** What you need to do **
Only the lines of the data below from the one with "Given: Click the" through the one with "The height and" are wanted. Repeat them exactly.

** Input records **
§

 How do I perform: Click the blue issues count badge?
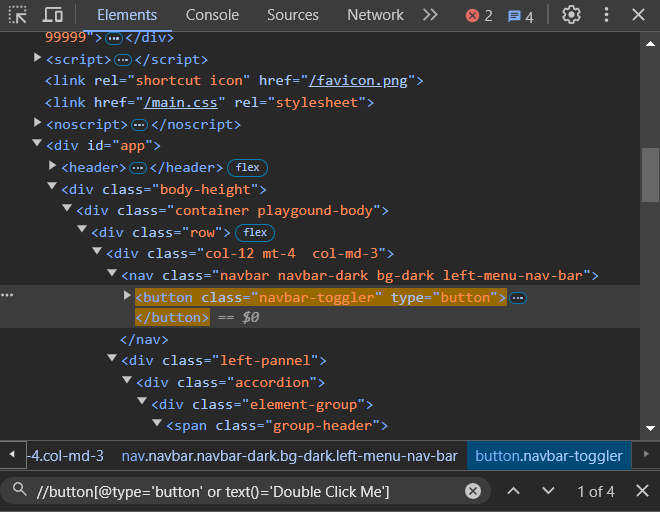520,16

§

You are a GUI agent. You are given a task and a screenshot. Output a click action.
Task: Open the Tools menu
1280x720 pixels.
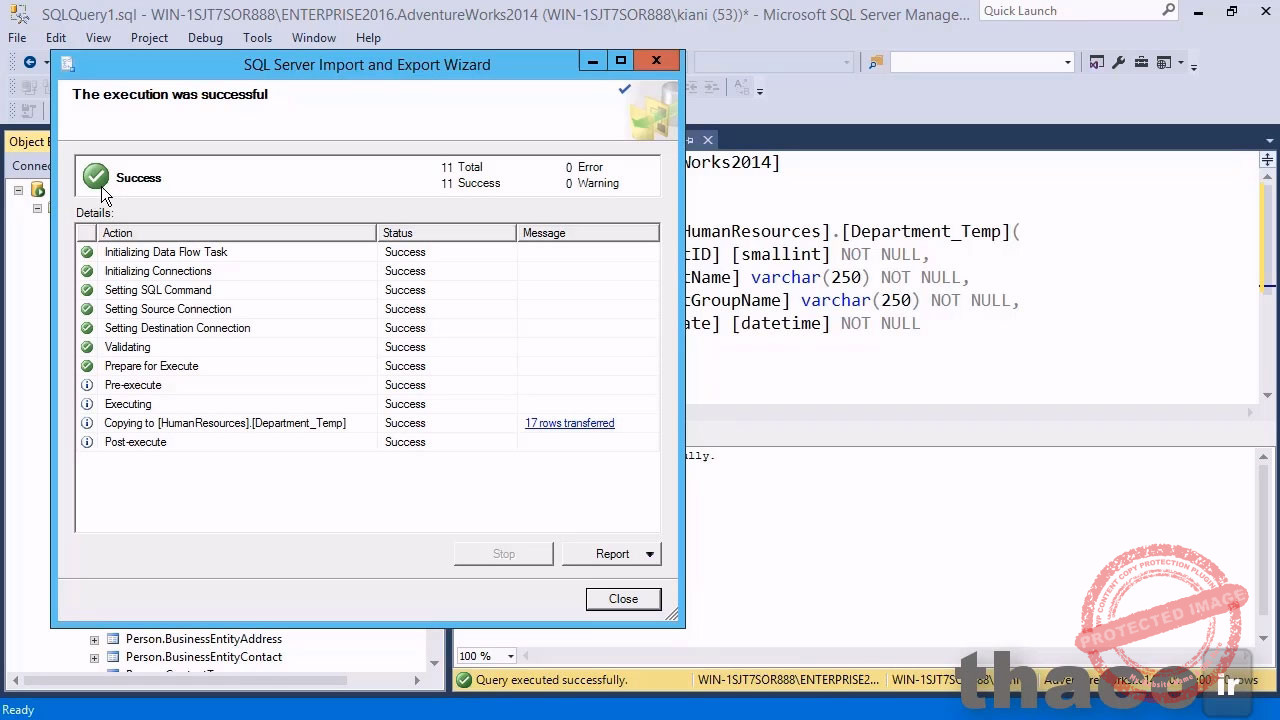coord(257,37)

§

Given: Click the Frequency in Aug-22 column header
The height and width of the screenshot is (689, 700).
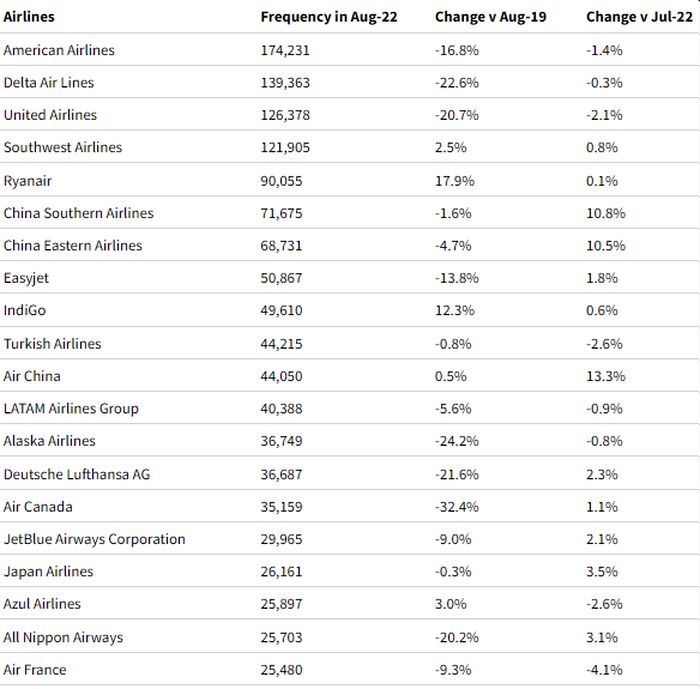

§

** Written response **
Given: Click the Frequency in Aug-22 column header
The height and width of the screenshot is (689, 700).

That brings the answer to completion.